Pulling onto the highway, they eased through the rain toward the spot where the motel sat. It was demolished! There was no sign of rescue activity yet, but they kept moving. No traffic anywhere….just two scared gals running from the darkness of the country toward something! Lumpy was at Noler’s house waiting for Lacey to get there.
Liza tried numerous streets to get to her ex-husband’s house. Every route that she chose was blocked with huge downed trees across her path. Navigating in the dark slowly and carefully, they finally made their way through to where Lumpy waited. Liza began the trek homeward in shock at what she had seen.
When she returned to the darkened house, she entered slowly and lit a candle. Then she sat down at the kitchen table and began to write:
Dear Fred, I was so afraid tonight that I would die and never get the chance to tell you how very much I love you……………
The week that followed was a Murphy’s law mixture of bad happenings. That night, after writing the letter to Fred, I laid down in the hot dark quiet and slept fitfully until time to go to work. The town in daylight was worse than I expected and there was very little electricity for the first two days. I was promised that mine would be back on by Tuesday. Tuesday afternoon came and went and found Lacey and me emptying the entire spoiled contents of the refrigerator into garbage bags to haul off. I cried and sweated and ranted, to no avail. After being told that they had “no idea” when the power would be restored, I began looking for a place to stay. Ann graciously offered to share her palace with me…that’s how I referred to her beautiful house with a pool area dubbed The Garden of Eden. The lines of thunderstorms and heavy rain continued to cross the river in wave after wave and more tornados were spotted each and every day. Following Tuesday night’s gully washer the old concrete box culver collapsed under the road and there was no way to get home even if I DID have power. A large portion of the downtown area of the closest large town was demolished by another tornado.
Eileen, my co-worker was leaving town for a week to visit her kids so she offered me the use of her house in the country, with yet another pool. The only time in my life I’d lived, albeit temporarily, in a house with a pool and it was a non-stop week of thunder and lightning! Since the road was caved in, Daddy had to take me through the muddy fields to get my clothes …enough to last for who knew how long. Finally I was settled somewhere. The phone, which had continued to work during and after the storm, went out on Tuesday. Sheesh!
On Wednesday I got the news that the phone was back in service. By Thursday there was power restored and the road repair was promised by Friday. Friday morning my mom called with this little tidbit: “Well..there’s good news and bad news.” “What now?” I asked. “The road is repaired and you can get through to the house. BUT..the road crew cut the phone line while they were working”. I was so ready to get home and settled I could have died, but not until everything was cool. “I’ll wait, I said.”

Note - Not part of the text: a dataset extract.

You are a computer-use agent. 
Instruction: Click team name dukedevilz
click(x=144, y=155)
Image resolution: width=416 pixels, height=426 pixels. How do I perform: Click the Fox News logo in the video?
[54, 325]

Saturday brought a funeral to attend, an old friend’s Dad. Since I was not expecting to need anything but scrubs for work, I had to go buy something to wear. The muggy heat and humidity dragged on through that day as well. On Sunday,I was finally able to go home to a cool house, a phone and a tree laying across the roof. I didn’t care, cuz I was home at last! That old redbud tree laid there for a couple of weeks until Brian and Sanner came with a chainsaw to help me out.